Year: 2024
Day: #221
Today I installed the OnlyKey command-line program.
And I was not impressed.
The install was smooth. Using NixOS, the command
nix-env -i onlykey-cli
gave me the onlykey-cli
program, and upon executing it I’ve got the prompt:
As you may notice, they want me to go online for the help.
Less obvious are the implications.
First and foremost, this is the command line.
Why the heck do you want me to open a browser for the docs?
Secondly, that appears to be a symantically versioned number at the top,
and that URL is entirely generic.
So, depending on how the website is managed (as of writing this I’m
waiting for their site to load), it may or may not actually help me
depending on whether I’ve got the latest version of the command line app
or not.
I hate both of those things with a passion that outshines the convulsive
inferno of nine thousand supernovea, so that brings me to the point of
writing this post.
I’ve clearly got to fix this.
In part because I bought the hardware and I want to use it despite my
potato-quality network.
(@todo - harm viewers
with a screenshot of my speedtest graphs)

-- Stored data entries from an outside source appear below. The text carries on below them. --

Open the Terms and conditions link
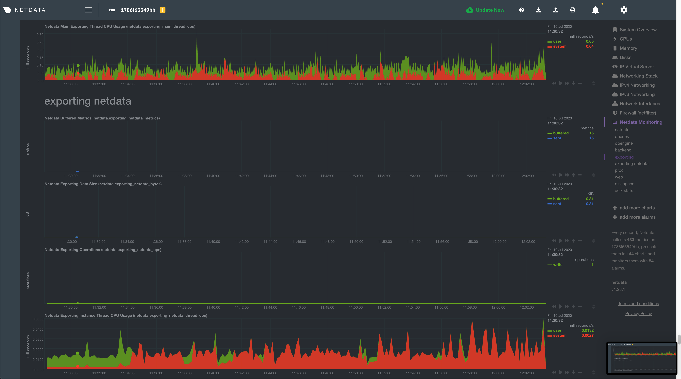Screen dimensions: 681x379 (x=638, y=304)
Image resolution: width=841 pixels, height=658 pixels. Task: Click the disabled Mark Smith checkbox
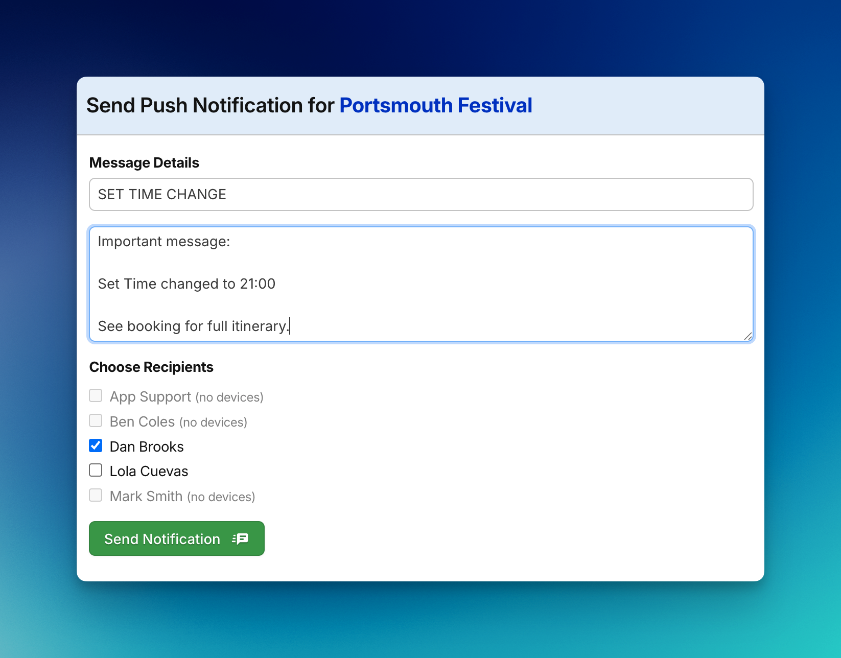tap(96, 495)
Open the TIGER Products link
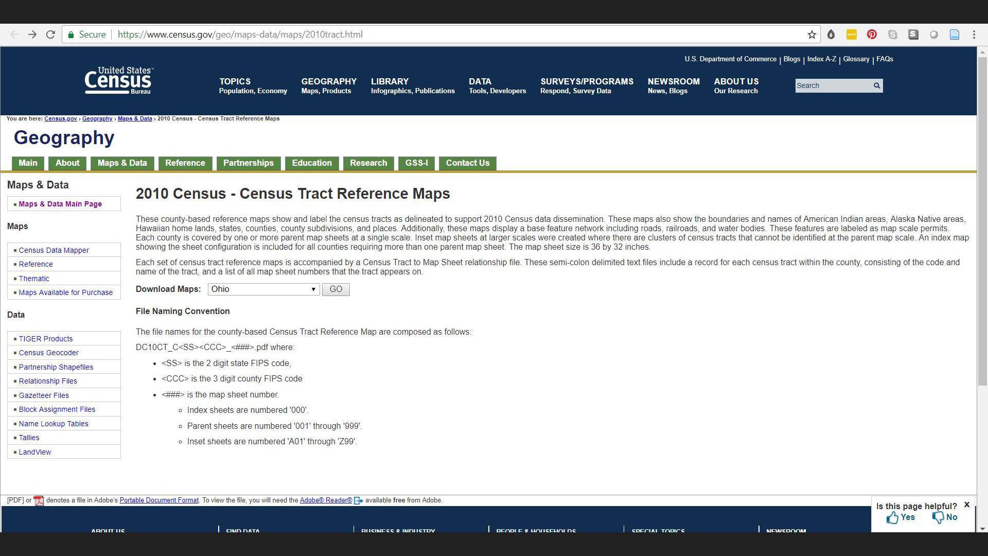 click(46, 339)
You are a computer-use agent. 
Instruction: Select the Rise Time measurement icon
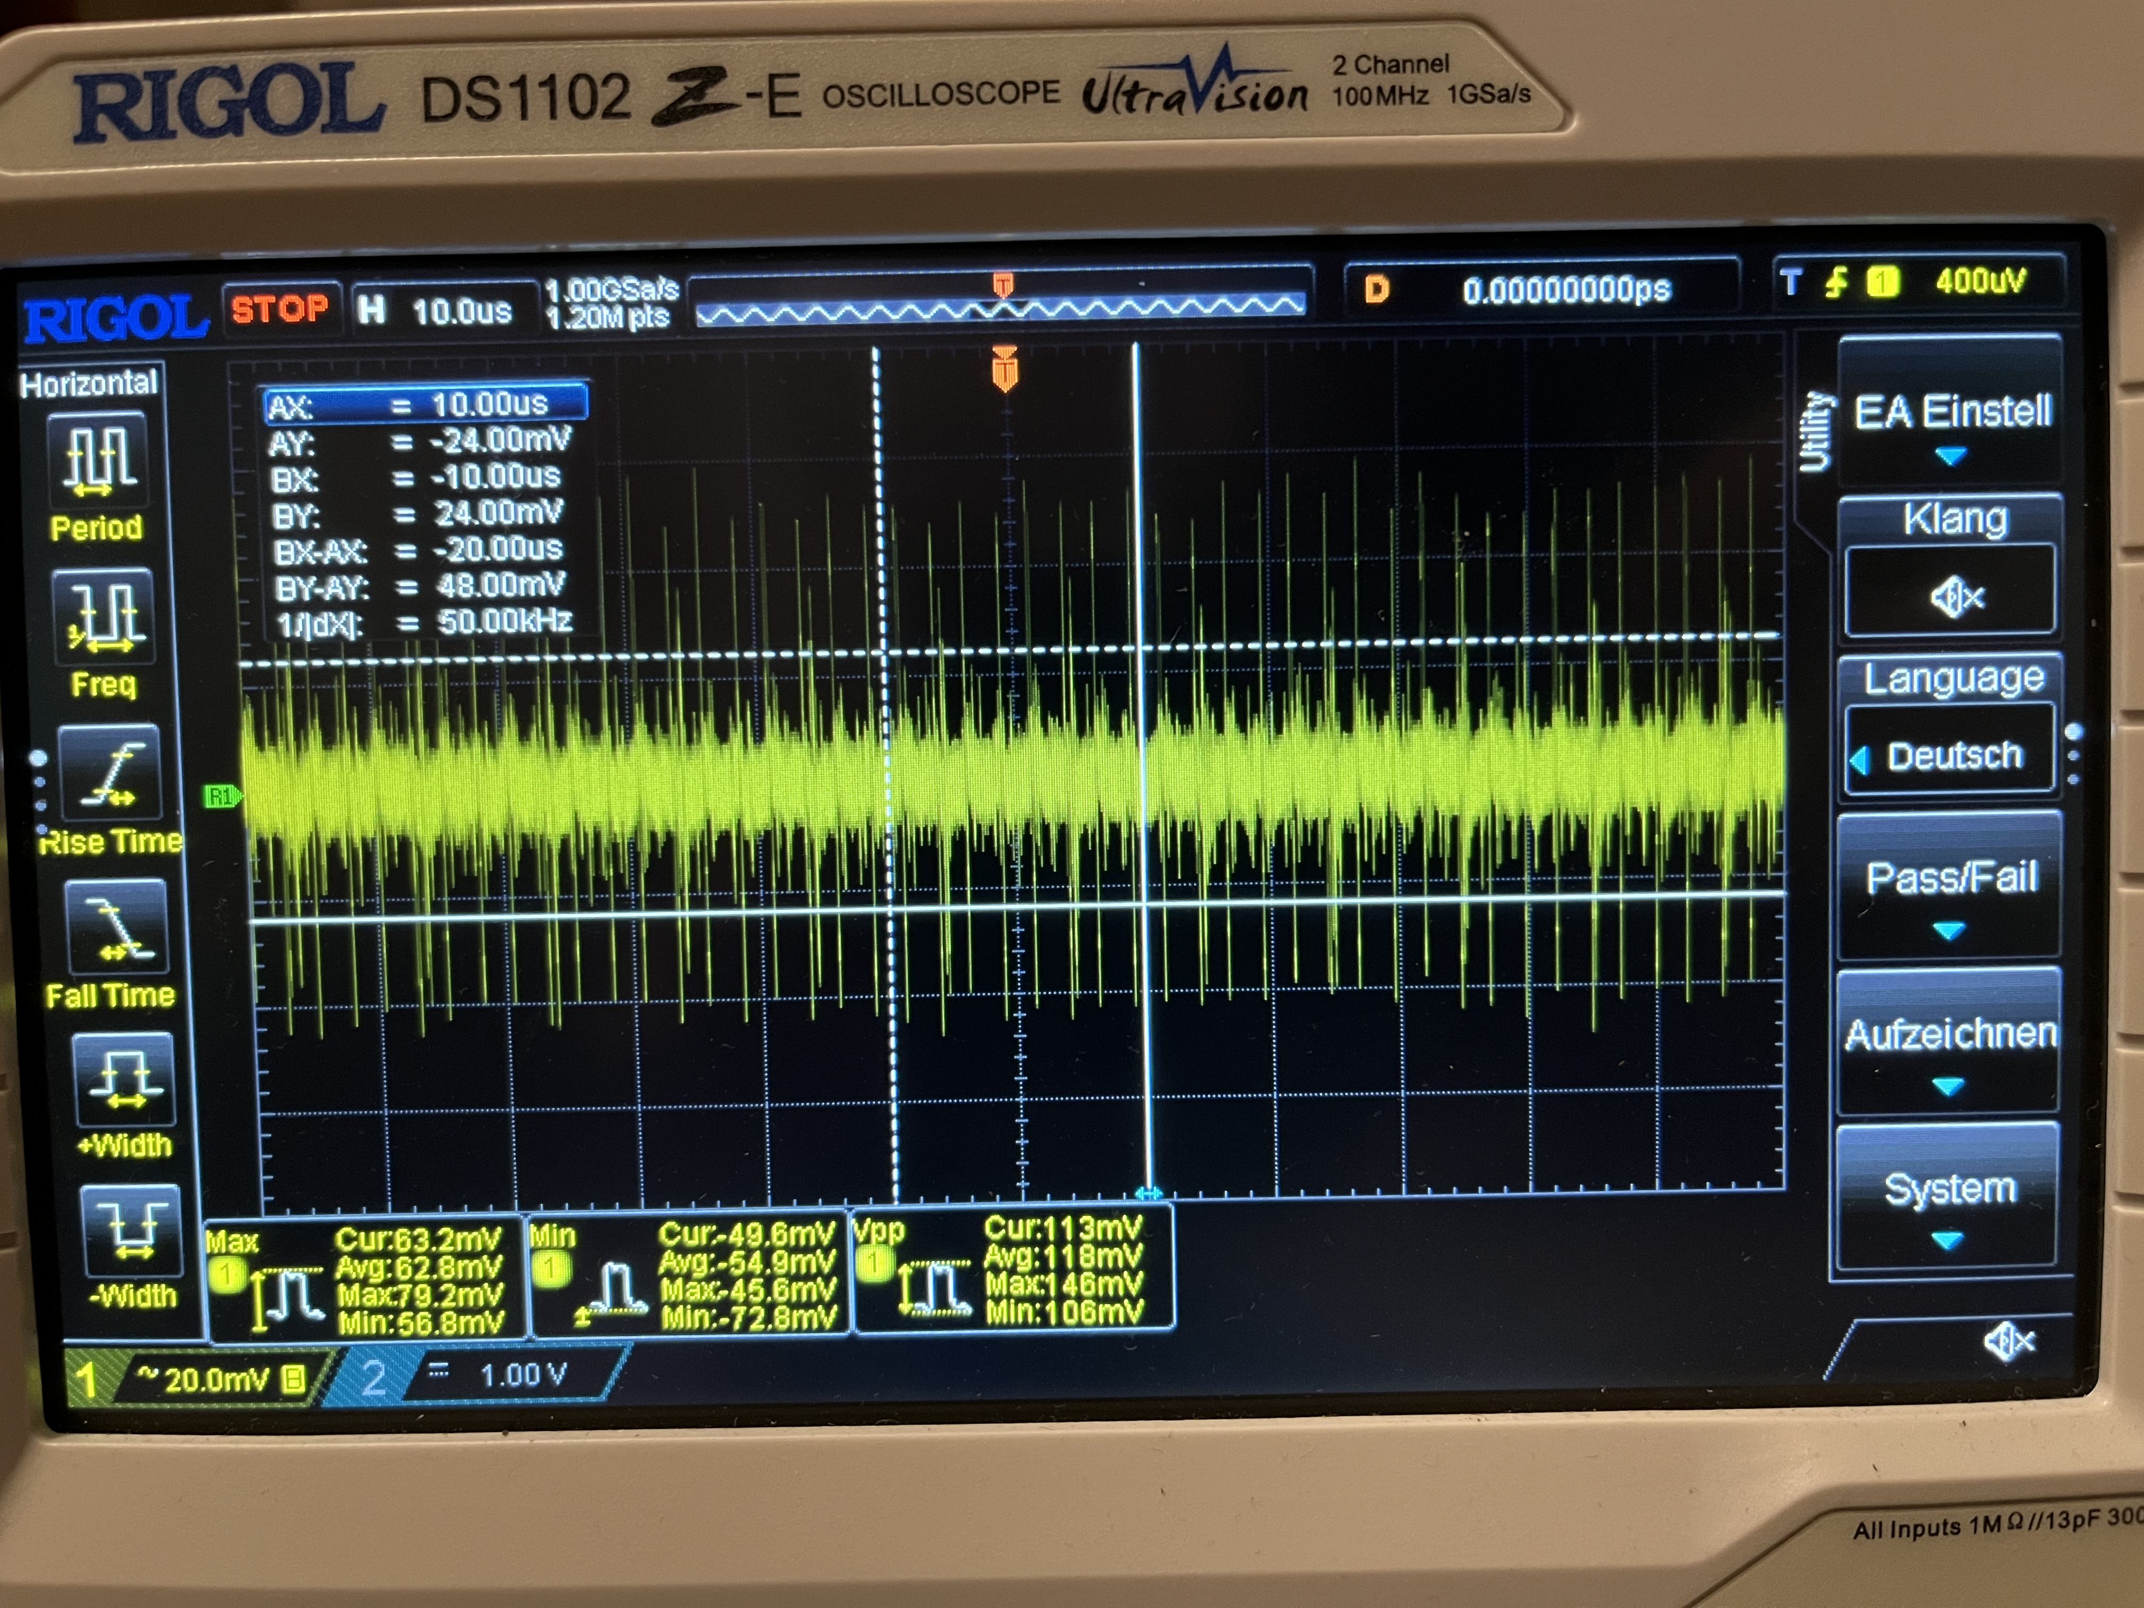pos(110,772)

So while I’m going to attempt to pull down the correct version of the
docs, I’ll then want to figure out how to tinker with the source code
from my existing system, and ideally modify the source to include a
manpage if nothing else.
However, that means I need to figure out how to modify the
nix
expression for the onlykey-cli
application, and then make my system use the modified version instead of
the mainline upstream one.
Now, I see you in the back holding up your “…and submit your modified
version to the upstream, right Anakin?” meme, and I’d like to agree with
you. But, technical difficulties of properly submitting such a
modification to the upstream aside, and my desire to help open source
software and hardware succeed notwithstanding, such a thing can be a
monumental task. And the technical difficulty level of this is high to
begin with.
Functionally, Nix and NixOS makes keeping a system stable and usable a
lot easier…once it’s been set up. And for a lot of stuff, installing
packages is just as easy as a single command.

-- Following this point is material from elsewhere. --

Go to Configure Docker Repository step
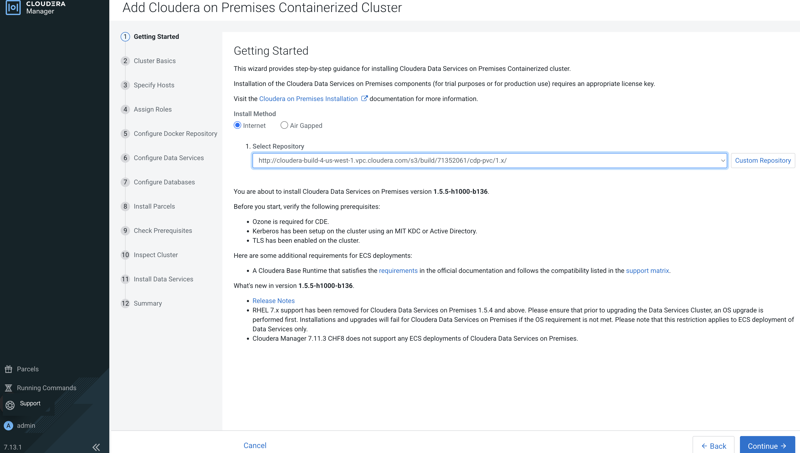The image size is (800, 453). (175, 134)
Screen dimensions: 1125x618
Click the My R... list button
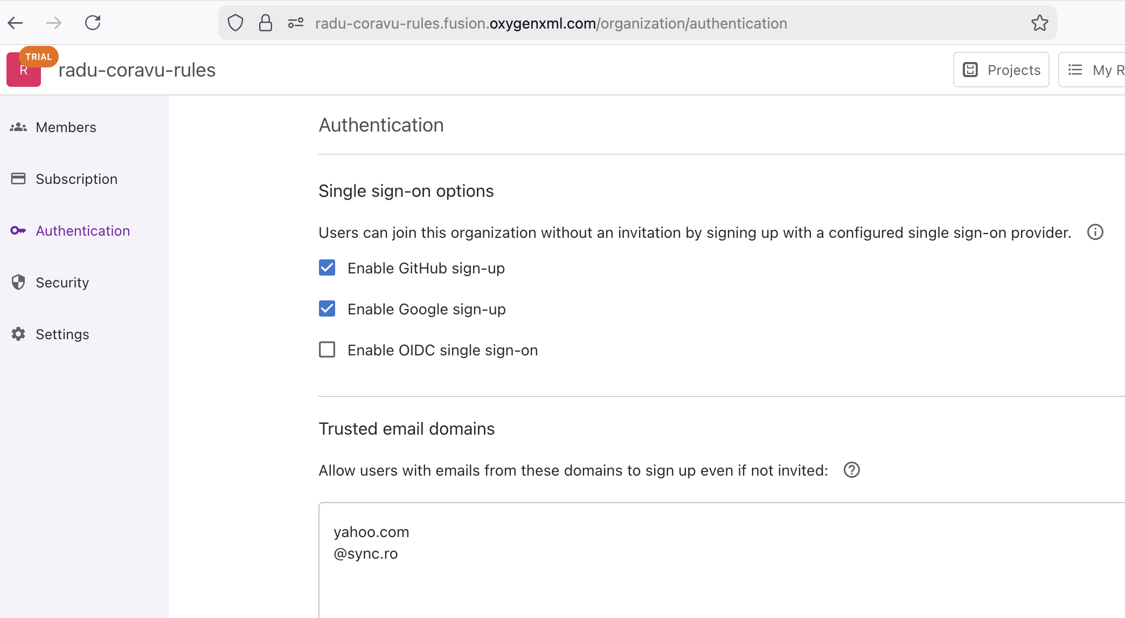tap(1094, 70)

Woe betide you if it’s not already in nixpkgs
and
working.
I’ve been avoiding learning this because I’ve had other
priorities.
Where to start in this monstrosity
of a hammer factory.
Ideally, if you’re interested in this sort of thing, you already know
about nix
the expression language, and possibly even that
such a thing as nixos
, which uses the nixpkgs
repo, exists.
But much of this is driven by my potato-quality network, so I’m going to
be starting there, at the foundation of our collective tech stacks:
assumptions about the internet.
Now, when this is written in the year of our zord twenty twenty four,
the internet is pretty pervasive, and the online world generally assumes
that you have a minimum of a megabit per second, which is a far cry from
the dialup we had in the early ’90s. But despite this assumption, I live
in an area where internet is via cell network, and most of the time we
get around 20kbps, which due to exponential throttling, drops to less
than 1kbps within about a minute. This makes the network unusable for
most purposes, and I’ve been trying to treat this as a fun problem to
solve rather than an irritating limitation on my deity-like software
development stack and voracious hunger for learning.

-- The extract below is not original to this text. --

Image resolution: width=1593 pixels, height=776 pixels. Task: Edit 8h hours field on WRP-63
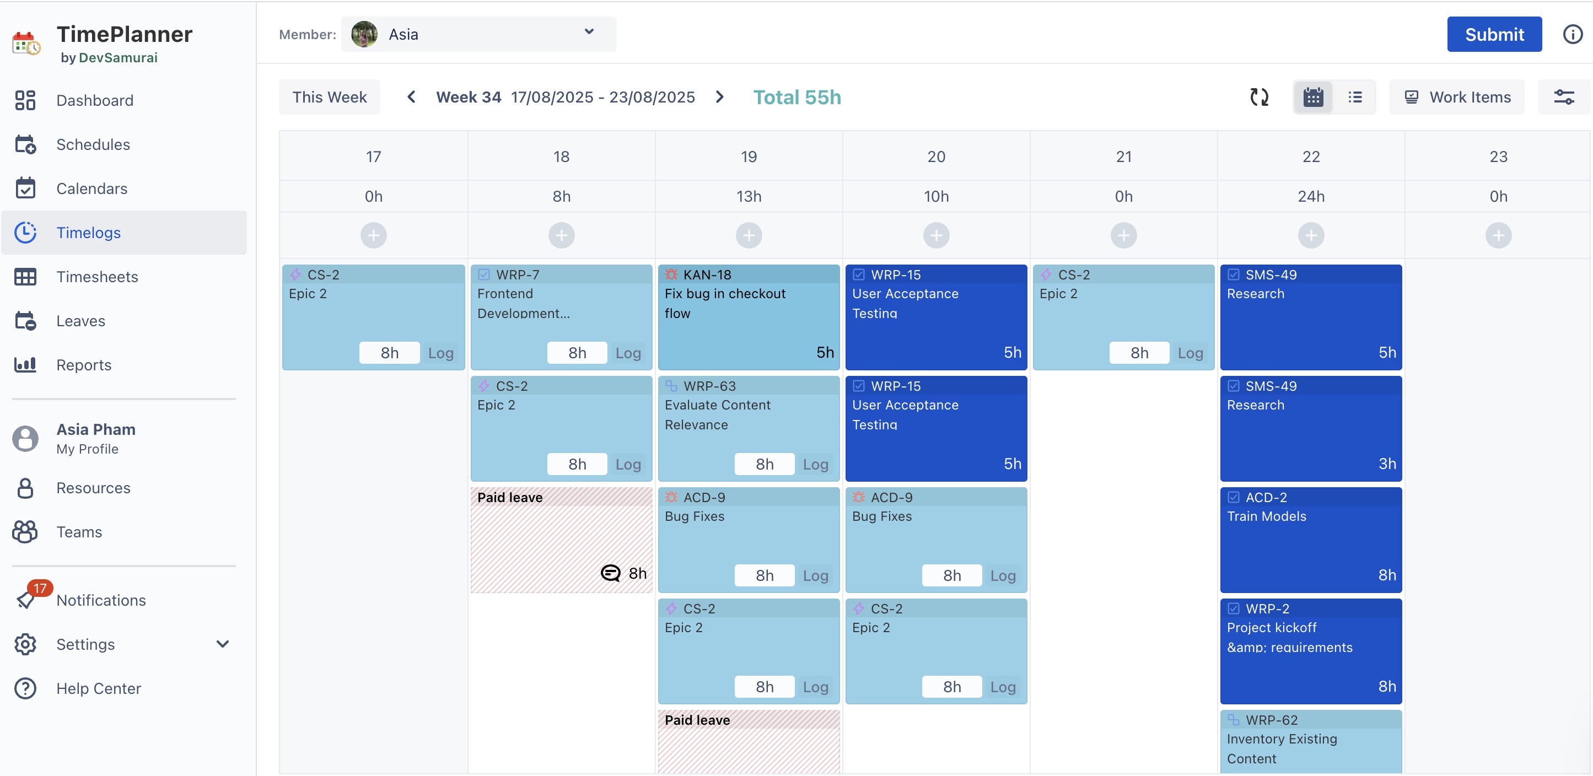point(764,464)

That said, I’m getting between 1mbps and 100kbps today, so things are
looking good for actually accomplishing something internet
related.
Having said that, now I’m attempting to publish this as a blogpost, so
we’re getting somewhere.
(…26 hours later…)
Well, this is now the only blogpost on my website.
And, I’ve gotten sidetracked from getting OnlyKey to work (there’s an
exception, and I need to grok more nix
if I’m going to
debug) to the mad task of making revision control work. So for now, this
one is done.
In an effort to keep this mess organized,
the nix
stuffs is getting its own page / post.
You can’t actually see this distinction on public website, because
pandoc
is rendering the files as HTML, but this gives me
the next step towards paginating the blog again.
Everything for more than one reason.
In the case of automation, XKCD #1319 applies.
The premise of Nix, and NixOS, is declarative system management.
Declarative mostly means that the computer does the heavy lifting once
the desired outcome is defined. Unfortunately this means something more
along the lines of “someone else wrote the configuration”, but in most
cases that works…relatively okay.
In my use case of OnlyKey, the
help function doesn’t even work properly.
So, normally I’d just download the sources, and start tinkering. But
this is NixOS, so “start tinkering” comes after getting the environment
set up. Which, at the risk of belaboring the obvious, is nontrivial.